:: TEXTE PRÉSENTÉ

L’Europe mène une difficile quête d’autonomie dans le secteur des semi-conducteurs

Semi-conducteurs (illustration) © .

L’installation prochaine en Allemagne d’une usine de semi-conducteurs du taïwanais TSMC, n°1 mondial, marque une victoire pour l’Europe, en quête de plus d’autonomie dans ce secteur crucial. Mais la production reste étroitement imbriquée entre Etats-Unis, Asie et Europe.

Quelle est la stratégie européenne ?

Elle participe à une course mondiale à l’autonomie. Lors de l’épidémie de Covid et du blocage des frontières, l’Europe a pris conscience de sa dépendance envers les puces fabriquées aux Etats-Unis et en Asie, en particulier pour son industrie automobile. D’où le “Chips Act” voté cette année et doté de 43 milliards de subventions, qui vise à porter la production de l’UE à 20% de la capacité mondiale d’ici 2030, donc quadrupler sa production actuelle.

Mais tous les pays ont abouti à la même conclusion. Les Etats-Unis ont adopté un “Chips Act” de 52 milliards de subventions. La Chine, également en recherche d’autonomie, veut investir des dizaines de milliards, alors que les Occidentaux bloquent désormais leurs ventes d’équipements avancés à Pékin. Qui, en riposte, veut limiter ses exportations de métaux rares.

Quelles sont les forces et faiblesses de l’Europe ?

::::

▶ [SÉRIE DE TÂCHES]
1. Recopiez le passage du texte sur les semi-conducteurs qui va de "Elle participe à" jusqu'à "de métaux rares.", en substituant "aides publiques" à "subventions".
2. Poursuivez le texte sur les semi-conducteurs à partir de sa dernière phrase.
Les items n'ont aucun lien avec le texte sur les semi-conducteurs.

:: DONNÉES FOURNIES

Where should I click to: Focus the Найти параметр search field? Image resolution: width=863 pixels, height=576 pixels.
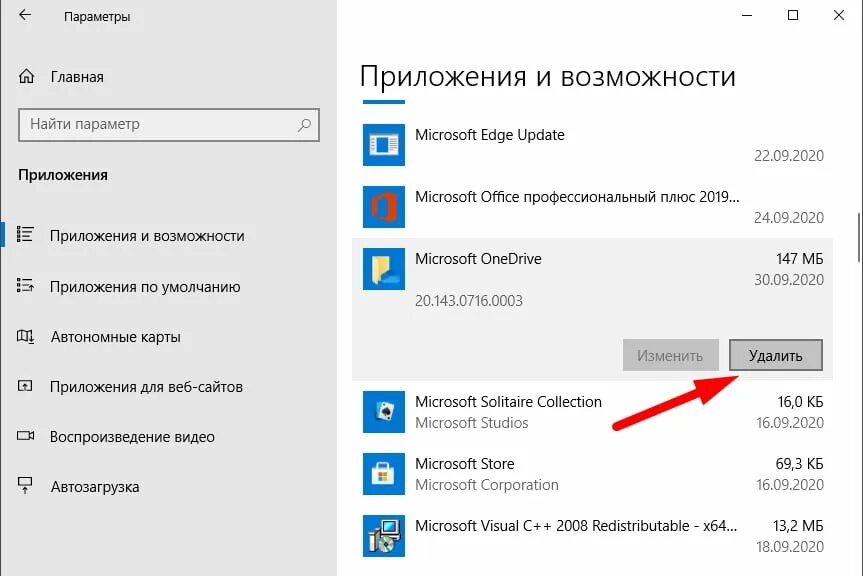click(x=169, y=125)
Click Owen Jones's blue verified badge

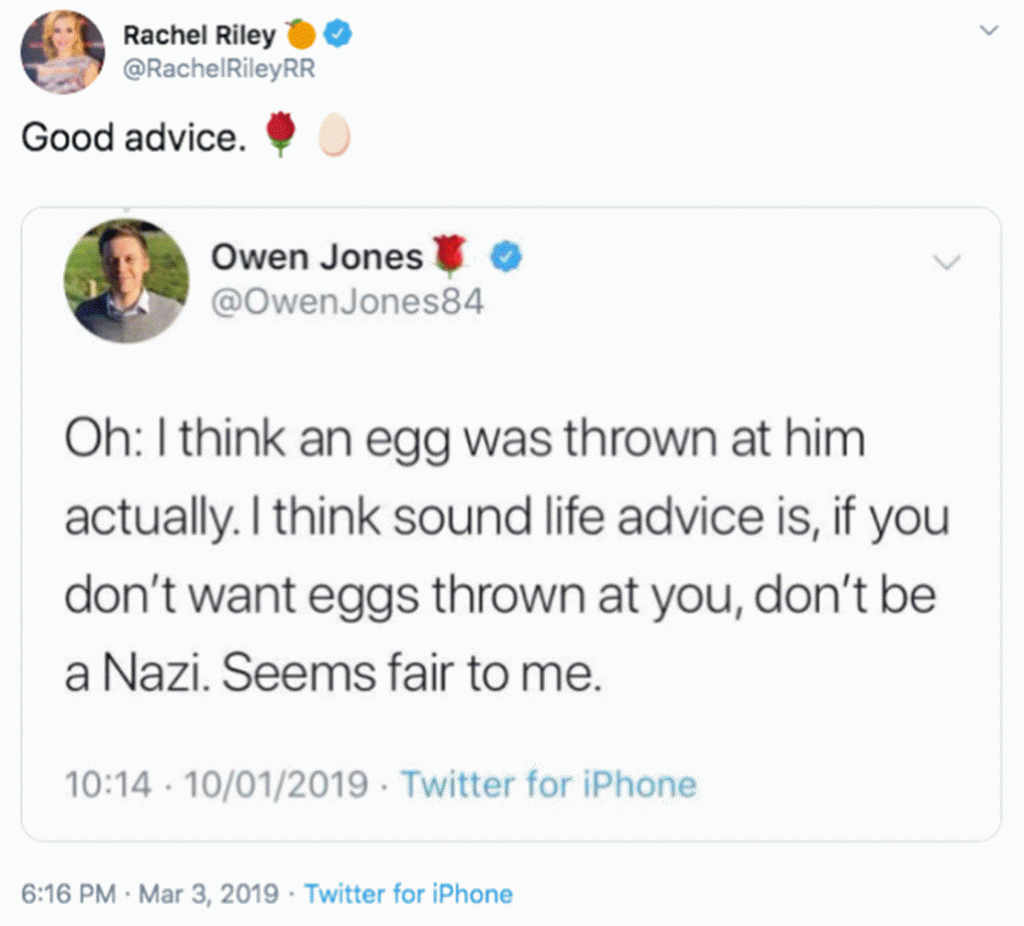click(509, 258)
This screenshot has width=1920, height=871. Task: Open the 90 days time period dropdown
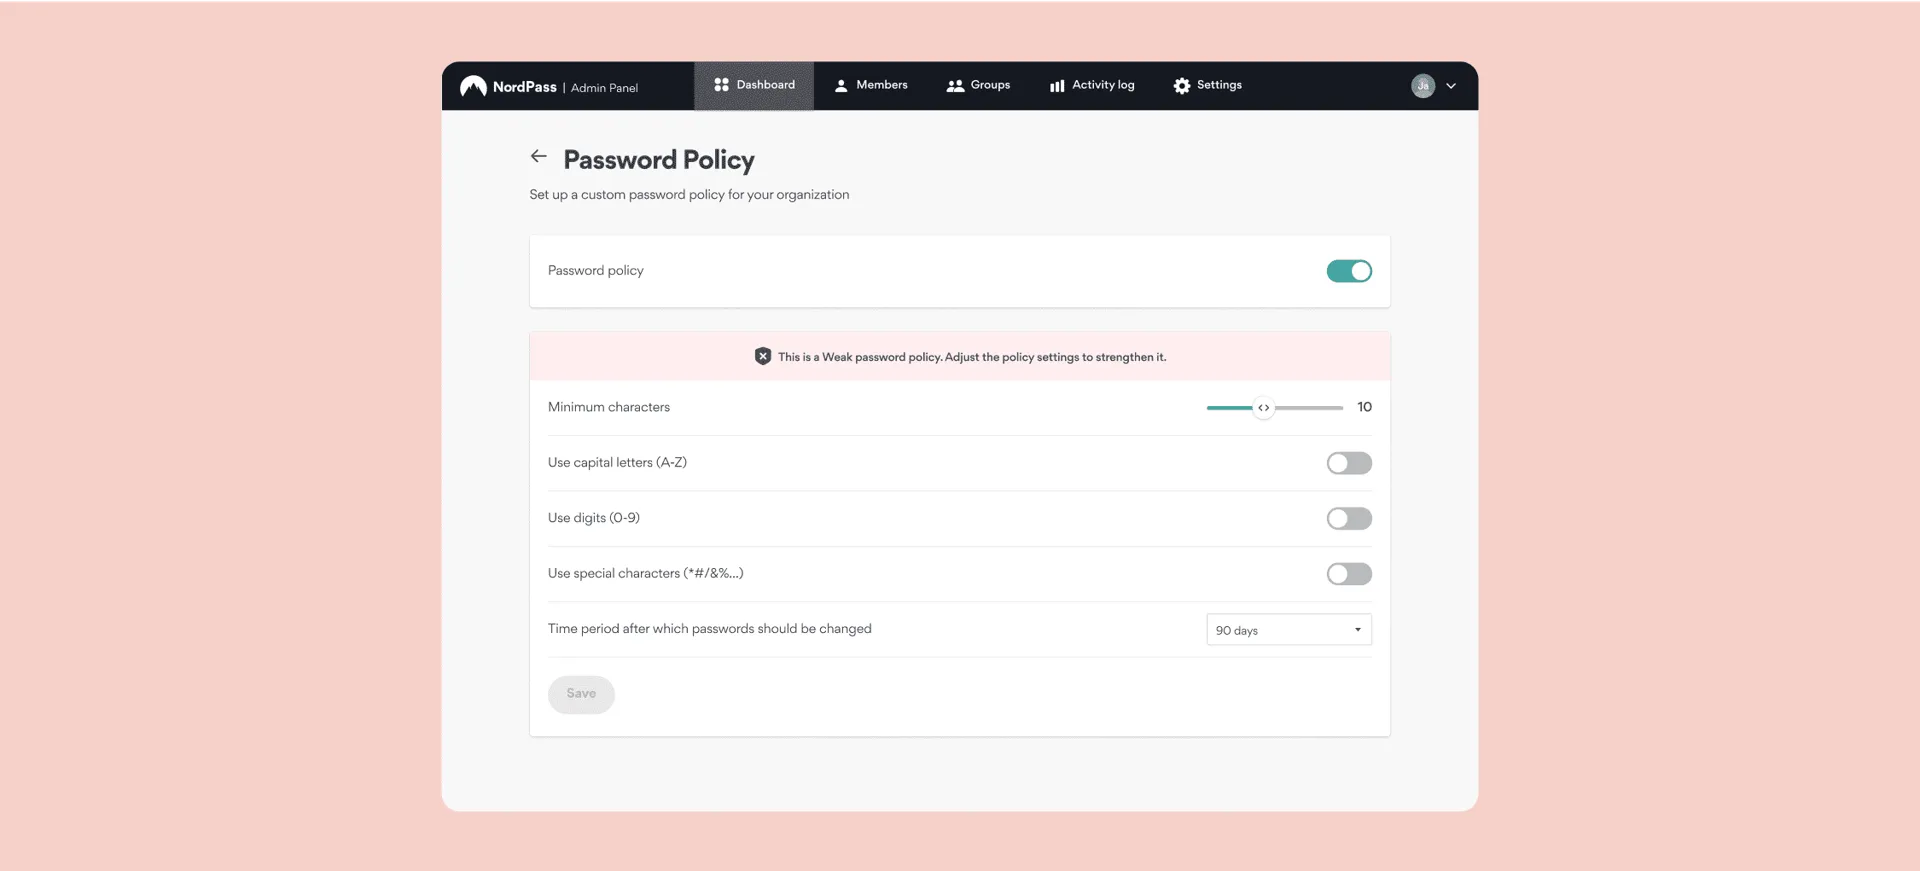[x=1288, y=630]
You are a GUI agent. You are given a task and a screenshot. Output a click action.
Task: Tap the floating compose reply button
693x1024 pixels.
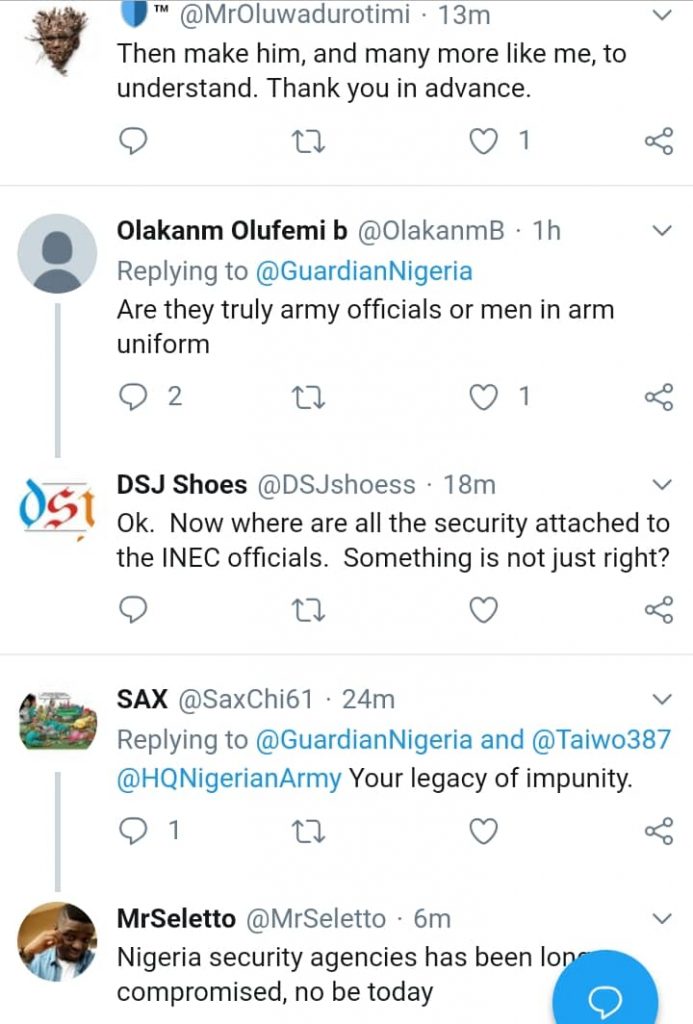(605, 998)
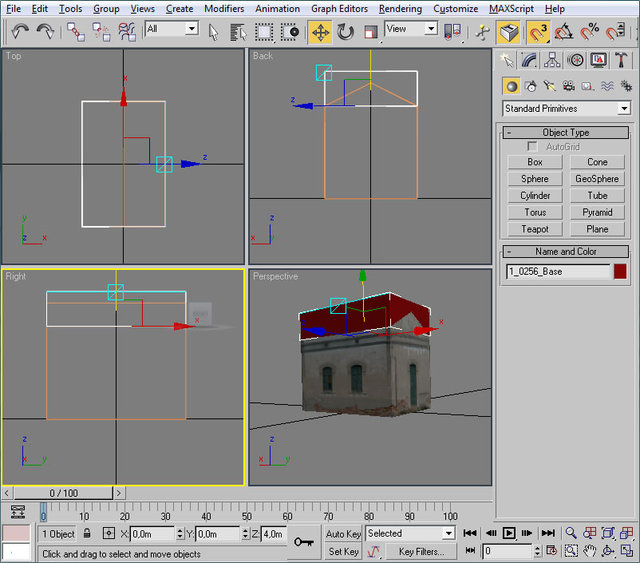Select the Move tool in toolbar
This screenshot has width=640, height=563.
(x=320, y=32)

::::

▶ [CORRIGÉ DES ACTIVITÉS]
1.
Elle participe à une course mondiale à l’autonomie. Lors de l’épidémie de Covid et du blocage des frontières, l’Europe a pris conscience de sa dépendance envers les puces fabriquées aux Etats-Unis et en Asie, en particulier pour son industrie automobile. D’où le “Chips Act” voté cette année et doté de 43 milliards de aides publiques, qui vise à porter la production de l’UE à 20% de la capacité mondiale d’ici 2030, donc quadrupler sa production actuelle.

Mais tous les pays ont abouti à la même conclusion. Les Etats-Unis ont adopté un “Chips Act” de 52 milliards de aides publiques. La Chine, également en recherche d’autonomie, veut investir des dizaines de milliards, alors que les Occidentaux bloquent désormais leurs ventes d’équipements avancés à Pékin. Qui, en riposte, veut limiter ses exportations de métaux rares.

2.
“Cela dépend des catégories de composants”, expliquent à l’AFP Emilie Jolivet et Alexis Debray, experts du cabinet spécialisé Yole Group. “Les européens Bosch et Infineon Technologies (Allemagne) et STMicroelectronics (France/Italie) ont des capacités de production de capteurs et de composants de puissance (diodes, transistors…) mais les mémoires et les composants logiques, indispensables aux smartphones et à l’IA, sont surtout fabriqués en Asie et aux Etats-Unis”.

L’enjeu est aussi la finesse de gravure. Les composants les plus avancés, destinés aux smartphones ou à l’IA sont gravés à moins de 5 nanomètres. Les plus matures, comme ceux destinés à l’automobile, sont gravés à 16, 22 ou 28 nm, soulignent-ils. Avec les nouvelles usines récemment annoncées, l’Europe se renforce sur les deux tableaux. 

L’usine TSMC change-t-elle la donne ?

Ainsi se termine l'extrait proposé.